Their study considers how certain team attributes—instability and knowledge-diversity—interact with different levels of software complexity. Even as a system evolves with bug fixes and added or expanded features over a life span of as many as 25 or 40 years, “the system side is challenging but relatively stable and manageable,” says Benaroch. The teams, by contrast, are typically instable, frequently changing their membership as individuals leave for new jobs or promotions or join to bring in specific expertise.

 

“Theory and intuition say that perhaps you need to have a stable team to work on a more complex system, with many members who have worked on it and with each other in the past, so their productivity is going to be higher,” says Benaroch. “But a number of previous studies actually found the opposite. This is where our study jumps in.”

 

Instead of looking at a single complex system in a lab setting, as prior studies did, the authors worked with rich, real-world data from a large financial institution. The extensive portfolio covers over 400 systems maintained by thousands of personnel in teams across 30 countries, allowing the researchers to see how software complexity varies within and across systems.

 

Benaroch and Lyytinen also assumed a nonlinear exponential, rather than linear, relationship between software complexity and maintenance productivity.
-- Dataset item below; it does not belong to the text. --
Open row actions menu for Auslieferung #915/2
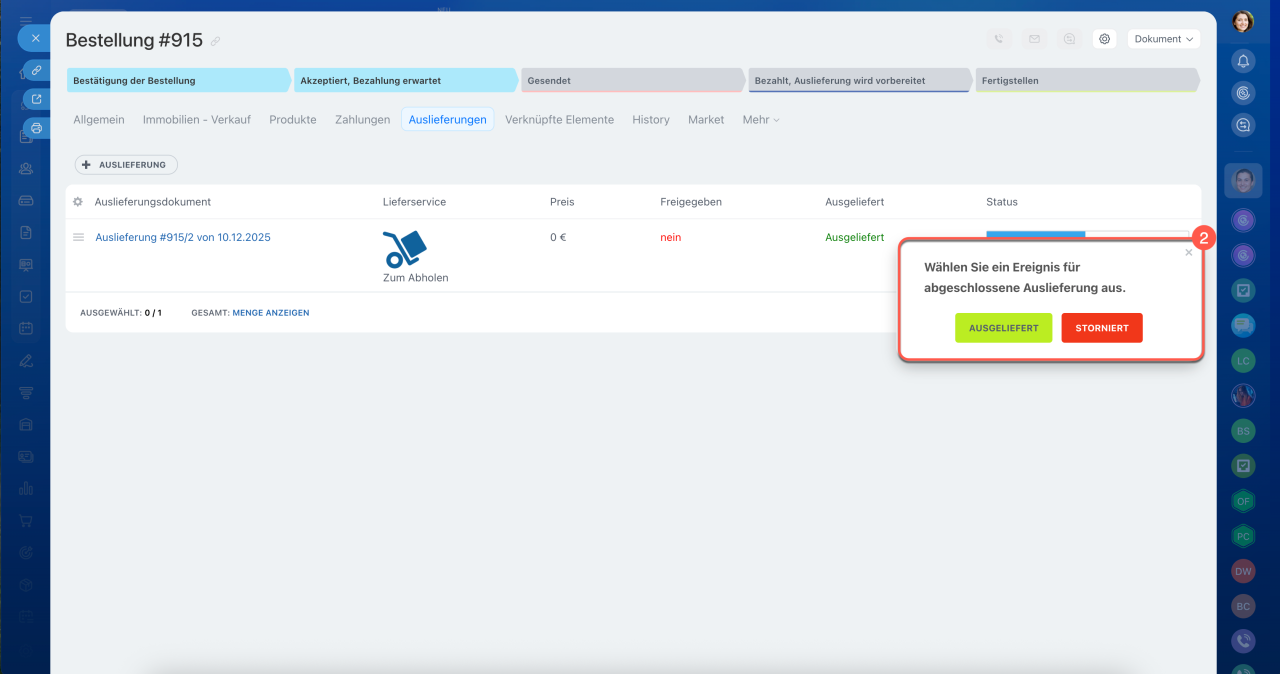Screen dimensions: 1280x674 tap(78, 238)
Above a certain level, even a small increase in complexity results in a big drop in productivity. This updated view, supported by past research, allowed them to distinguish between systems with high and low levels of complexity. “That's where we find that the results correspond with intuition and with theory,” says Benaroch. “When system complexity grows very high, the instability of the team is detrimental to maintenance productivity.” 

 

In addition, the researchers examined the diversity of knowledge and skills within teams, for example, specialists in database design, information security or system resilience. They found that in high complexity systems, high diversity of skill sets lowers productivity, as experts in different fields, speaking different specialized languages, need more information exchanges and coordination to get on the same page.

 

“The takeaway for companies is that you can’t treat all systems the same,” Benaroch summarizes. “You really need to pay attention when things are very complex, because that's when you're going to start paying the price for poorly staffing teams based on who is available at the moment and based on what additional expertise are needed on the team to make up for lack of familiarity with a system.” Conversely, “if our findings can allow an organization to become just 5 or 10% more productive on maintenance, that can be translated to large amounts of money on an annual basis.”

 

Benaroch, M., and Lyytinen, K., "How Much Does Software Complexity Matter for Maintenance Productivity? The Link Between Team Instability and Diversity," IEEE Transactions on Software Engineering, 2002, 1-17.